• EXERCISE INSTRUCTIONS:
In the records, find each line where "Close" occurs, and copy it.

Segment Start: EXERCISE MATERIALS

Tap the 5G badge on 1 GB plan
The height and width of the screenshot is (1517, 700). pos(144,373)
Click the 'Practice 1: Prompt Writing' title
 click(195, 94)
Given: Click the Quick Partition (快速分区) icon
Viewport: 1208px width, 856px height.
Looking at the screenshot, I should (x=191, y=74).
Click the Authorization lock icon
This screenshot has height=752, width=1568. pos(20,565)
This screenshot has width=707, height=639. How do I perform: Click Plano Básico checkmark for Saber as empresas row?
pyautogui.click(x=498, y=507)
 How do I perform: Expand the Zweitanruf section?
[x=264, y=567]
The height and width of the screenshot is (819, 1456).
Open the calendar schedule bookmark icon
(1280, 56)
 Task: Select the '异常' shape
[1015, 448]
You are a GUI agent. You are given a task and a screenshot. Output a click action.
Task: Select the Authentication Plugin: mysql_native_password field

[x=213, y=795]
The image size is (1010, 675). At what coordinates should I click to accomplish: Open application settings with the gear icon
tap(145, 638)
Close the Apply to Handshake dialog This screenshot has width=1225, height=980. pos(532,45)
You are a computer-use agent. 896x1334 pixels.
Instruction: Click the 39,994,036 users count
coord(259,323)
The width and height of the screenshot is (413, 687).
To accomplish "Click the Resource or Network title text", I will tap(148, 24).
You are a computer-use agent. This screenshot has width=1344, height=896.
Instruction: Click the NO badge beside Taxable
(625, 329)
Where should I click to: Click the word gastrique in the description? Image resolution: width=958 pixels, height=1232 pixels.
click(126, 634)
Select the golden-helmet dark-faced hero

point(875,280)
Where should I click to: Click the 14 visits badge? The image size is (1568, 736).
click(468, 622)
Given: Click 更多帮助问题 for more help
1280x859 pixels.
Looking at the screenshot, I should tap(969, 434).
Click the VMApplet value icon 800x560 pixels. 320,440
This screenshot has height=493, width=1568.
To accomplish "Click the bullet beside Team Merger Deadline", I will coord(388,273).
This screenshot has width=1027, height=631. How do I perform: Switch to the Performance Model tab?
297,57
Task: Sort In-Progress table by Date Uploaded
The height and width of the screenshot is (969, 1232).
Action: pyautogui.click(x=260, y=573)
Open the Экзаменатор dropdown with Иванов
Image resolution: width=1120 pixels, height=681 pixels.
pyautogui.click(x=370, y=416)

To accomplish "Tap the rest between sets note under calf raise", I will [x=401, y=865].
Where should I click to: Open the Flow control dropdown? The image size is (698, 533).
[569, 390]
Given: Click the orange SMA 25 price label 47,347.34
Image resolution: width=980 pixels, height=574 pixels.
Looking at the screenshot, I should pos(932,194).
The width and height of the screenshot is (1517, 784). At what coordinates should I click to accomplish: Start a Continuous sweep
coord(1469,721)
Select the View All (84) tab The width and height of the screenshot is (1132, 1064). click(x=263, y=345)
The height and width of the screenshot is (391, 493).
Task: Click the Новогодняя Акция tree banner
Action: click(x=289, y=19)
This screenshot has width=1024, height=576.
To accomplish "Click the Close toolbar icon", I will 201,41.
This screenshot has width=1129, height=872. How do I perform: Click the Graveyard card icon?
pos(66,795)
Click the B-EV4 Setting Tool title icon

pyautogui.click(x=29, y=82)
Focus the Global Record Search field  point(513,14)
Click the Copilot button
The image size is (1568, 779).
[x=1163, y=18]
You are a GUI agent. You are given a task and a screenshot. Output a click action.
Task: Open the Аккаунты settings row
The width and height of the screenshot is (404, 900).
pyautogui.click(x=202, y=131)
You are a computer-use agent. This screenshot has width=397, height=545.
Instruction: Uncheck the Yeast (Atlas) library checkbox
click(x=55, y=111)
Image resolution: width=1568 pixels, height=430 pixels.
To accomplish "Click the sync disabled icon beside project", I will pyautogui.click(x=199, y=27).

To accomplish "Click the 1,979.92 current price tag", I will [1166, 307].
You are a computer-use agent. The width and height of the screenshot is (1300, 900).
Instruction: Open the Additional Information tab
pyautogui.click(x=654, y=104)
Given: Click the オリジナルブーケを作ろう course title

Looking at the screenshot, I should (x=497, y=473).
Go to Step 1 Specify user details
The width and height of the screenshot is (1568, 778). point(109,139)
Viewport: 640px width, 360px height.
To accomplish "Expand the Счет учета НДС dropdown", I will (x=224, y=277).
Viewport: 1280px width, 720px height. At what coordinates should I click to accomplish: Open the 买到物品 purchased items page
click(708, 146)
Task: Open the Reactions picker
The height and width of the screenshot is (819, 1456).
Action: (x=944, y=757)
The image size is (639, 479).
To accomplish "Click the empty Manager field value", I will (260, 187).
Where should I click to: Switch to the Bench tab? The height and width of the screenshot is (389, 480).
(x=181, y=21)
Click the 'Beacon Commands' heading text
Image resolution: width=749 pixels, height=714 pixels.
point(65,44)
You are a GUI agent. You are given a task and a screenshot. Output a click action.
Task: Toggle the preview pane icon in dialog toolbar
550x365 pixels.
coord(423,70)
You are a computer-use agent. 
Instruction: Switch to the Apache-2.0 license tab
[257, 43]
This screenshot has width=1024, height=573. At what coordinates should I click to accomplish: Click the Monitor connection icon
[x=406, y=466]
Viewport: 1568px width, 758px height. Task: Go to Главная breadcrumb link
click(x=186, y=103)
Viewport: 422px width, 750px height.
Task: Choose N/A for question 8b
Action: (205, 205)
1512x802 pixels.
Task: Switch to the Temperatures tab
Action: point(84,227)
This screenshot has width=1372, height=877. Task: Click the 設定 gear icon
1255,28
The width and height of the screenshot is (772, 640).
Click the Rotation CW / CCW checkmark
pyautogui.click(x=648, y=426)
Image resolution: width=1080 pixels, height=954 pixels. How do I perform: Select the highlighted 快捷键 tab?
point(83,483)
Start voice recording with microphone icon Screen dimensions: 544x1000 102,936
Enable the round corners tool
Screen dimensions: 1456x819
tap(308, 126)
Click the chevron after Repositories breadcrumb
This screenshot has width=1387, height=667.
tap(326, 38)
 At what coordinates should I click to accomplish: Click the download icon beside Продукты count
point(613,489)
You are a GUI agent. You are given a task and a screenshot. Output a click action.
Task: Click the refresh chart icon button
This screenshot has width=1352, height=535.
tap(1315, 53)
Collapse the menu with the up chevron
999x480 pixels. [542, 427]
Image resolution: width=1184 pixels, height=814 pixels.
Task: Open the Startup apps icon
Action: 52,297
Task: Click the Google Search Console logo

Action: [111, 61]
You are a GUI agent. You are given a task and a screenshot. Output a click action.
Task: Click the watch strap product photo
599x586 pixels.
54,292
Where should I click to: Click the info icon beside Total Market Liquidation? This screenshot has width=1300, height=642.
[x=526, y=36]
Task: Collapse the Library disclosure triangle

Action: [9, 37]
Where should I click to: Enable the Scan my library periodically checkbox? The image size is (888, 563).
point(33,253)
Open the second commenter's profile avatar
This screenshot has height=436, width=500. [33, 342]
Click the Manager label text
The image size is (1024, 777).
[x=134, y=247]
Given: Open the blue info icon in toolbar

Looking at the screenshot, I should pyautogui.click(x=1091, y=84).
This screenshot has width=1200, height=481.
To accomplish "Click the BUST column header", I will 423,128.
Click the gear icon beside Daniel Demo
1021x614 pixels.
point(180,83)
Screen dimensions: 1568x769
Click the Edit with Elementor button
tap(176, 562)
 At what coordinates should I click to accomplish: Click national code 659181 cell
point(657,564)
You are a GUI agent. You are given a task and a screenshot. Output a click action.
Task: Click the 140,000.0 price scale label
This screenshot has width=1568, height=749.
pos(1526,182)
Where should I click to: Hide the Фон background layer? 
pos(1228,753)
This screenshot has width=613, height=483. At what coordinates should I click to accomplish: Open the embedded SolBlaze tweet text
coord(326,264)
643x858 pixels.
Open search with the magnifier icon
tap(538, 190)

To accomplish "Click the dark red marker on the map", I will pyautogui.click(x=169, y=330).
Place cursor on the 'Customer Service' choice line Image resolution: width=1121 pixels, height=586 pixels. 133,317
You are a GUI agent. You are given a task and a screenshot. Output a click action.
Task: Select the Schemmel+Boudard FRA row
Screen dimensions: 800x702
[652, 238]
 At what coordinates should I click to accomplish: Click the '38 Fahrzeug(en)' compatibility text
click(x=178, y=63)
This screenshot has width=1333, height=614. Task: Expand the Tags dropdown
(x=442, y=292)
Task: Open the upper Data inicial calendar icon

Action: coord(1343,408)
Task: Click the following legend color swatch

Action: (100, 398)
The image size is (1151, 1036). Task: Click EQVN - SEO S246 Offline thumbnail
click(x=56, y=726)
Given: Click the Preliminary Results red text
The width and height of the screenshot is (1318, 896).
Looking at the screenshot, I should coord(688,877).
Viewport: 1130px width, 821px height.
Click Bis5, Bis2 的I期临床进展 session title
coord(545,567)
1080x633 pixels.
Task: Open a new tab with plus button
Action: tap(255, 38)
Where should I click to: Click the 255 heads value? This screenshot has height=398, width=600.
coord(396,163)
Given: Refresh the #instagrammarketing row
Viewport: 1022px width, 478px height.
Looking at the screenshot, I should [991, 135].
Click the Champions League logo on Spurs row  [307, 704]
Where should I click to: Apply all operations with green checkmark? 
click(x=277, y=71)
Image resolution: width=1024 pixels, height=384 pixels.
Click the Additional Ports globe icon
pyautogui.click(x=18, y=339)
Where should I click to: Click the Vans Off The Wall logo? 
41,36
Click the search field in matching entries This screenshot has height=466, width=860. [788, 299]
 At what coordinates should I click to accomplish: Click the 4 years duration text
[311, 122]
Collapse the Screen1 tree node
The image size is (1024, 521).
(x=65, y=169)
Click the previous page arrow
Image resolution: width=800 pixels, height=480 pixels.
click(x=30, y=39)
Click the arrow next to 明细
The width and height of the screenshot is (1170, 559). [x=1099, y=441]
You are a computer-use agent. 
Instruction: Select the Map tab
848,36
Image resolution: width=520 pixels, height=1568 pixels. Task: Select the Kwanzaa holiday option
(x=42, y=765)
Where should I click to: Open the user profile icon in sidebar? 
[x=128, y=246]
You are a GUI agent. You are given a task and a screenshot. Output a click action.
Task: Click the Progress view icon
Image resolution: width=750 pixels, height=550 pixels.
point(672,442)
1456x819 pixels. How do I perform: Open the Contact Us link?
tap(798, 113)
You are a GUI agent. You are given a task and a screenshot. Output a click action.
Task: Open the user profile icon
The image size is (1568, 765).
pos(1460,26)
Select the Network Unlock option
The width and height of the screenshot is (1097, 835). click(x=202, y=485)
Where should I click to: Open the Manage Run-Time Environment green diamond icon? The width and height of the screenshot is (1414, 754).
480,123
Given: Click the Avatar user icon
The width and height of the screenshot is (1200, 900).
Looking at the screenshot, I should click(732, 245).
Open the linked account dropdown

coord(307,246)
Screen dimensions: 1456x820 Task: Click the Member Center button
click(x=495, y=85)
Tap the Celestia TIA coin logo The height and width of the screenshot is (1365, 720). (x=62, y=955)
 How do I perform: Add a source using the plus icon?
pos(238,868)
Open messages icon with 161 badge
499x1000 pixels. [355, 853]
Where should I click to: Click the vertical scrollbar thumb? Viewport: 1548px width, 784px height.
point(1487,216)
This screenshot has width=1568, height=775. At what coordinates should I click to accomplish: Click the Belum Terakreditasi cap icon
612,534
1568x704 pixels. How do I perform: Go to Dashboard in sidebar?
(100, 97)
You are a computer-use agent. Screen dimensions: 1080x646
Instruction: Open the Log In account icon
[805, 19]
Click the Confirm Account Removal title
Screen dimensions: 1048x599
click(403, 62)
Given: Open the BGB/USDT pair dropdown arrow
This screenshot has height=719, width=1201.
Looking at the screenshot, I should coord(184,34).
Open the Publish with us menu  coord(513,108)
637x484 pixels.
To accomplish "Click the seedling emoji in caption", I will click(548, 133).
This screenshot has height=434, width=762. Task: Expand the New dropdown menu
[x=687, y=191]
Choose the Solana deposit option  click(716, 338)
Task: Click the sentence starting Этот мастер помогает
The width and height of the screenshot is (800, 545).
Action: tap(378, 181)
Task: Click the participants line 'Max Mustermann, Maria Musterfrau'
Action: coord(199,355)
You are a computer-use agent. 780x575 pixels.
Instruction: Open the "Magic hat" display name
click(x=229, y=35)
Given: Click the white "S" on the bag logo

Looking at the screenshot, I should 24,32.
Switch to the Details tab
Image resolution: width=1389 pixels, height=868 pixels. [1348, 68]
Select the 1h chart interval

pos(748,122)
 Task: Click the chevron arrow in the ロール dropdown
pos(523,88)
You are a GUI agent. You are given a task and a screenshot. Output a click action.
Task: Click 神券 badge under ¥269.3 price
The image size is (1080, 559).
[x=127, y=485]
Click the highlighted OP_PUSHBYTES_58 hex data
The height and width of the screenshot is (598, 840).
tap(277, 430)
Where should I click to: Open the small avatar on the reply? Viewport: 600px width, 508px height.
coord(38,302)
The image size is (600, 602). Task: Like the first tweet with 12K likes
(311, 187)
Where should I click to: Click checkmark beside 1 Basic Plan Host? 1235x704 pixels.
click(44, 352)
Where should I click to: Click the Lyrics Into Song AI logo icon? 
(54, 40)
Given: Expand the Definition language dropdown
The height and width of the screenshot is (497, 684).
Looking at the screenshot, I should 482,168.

Segment End: EXERCISE MATERIALS

• YOUR SOLUTION:
Close the Apply to Handshake dialog This screenshot has width=1225, height=980. pos(532,45)
To accomplish "Click the Close toolbar icon", I will 201,41.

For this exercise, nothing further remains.